◆ WORK REQUIRED:
Gather every line of the listing that contains the string "This". Treat uppercase and lowercase letters as different.
START ENTRIES SUPPLIED
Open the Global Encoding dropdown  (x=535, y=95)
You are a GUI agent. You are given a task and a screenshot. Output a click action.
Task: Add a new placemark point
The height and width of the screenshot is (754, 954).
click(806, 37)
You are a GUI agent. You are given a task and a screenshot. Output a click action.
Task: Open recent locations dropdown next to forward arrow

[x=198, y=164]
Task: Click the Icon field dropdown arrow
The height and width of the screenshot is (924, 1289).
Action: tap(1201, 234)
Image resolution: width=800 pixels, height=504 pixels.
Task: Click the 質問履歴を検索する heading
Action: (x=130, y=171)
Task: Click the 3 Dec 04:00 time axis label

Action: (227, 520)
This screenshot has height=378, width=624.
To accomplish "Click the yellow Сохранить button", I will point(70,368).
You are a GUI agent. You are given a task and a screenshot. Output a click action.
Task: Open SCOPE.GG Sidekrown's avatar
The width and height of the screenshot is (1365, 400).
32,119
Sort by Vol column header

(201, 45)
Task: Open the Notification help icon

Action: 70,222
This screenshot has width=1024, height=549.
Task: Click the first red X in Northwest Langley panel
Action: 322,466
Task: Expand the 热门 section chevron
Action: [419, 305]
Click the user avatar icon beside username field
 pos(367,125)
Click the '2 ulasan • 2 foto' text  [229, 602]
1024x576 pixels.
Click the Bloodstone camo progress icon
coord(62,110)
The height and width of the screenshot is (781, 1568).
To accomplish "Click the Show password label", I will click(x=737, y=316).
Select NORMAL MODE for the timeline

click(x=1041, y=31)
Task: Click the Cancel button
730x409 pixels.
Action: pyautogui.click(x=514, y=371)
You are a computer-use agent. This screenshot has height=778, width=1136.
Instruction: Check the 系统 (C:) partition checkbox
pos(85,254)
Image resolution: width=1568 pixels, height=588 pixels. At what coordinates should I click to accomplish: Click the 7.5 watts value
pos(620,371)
END ENTRIES SUPPLIED
◆ RESPONSE TO THE TASK:
This screenshot has height=378, width=624.
This screenshot has width=1024, height=549.
You are a computer-use agent. This screenshot has height=778, width=1136.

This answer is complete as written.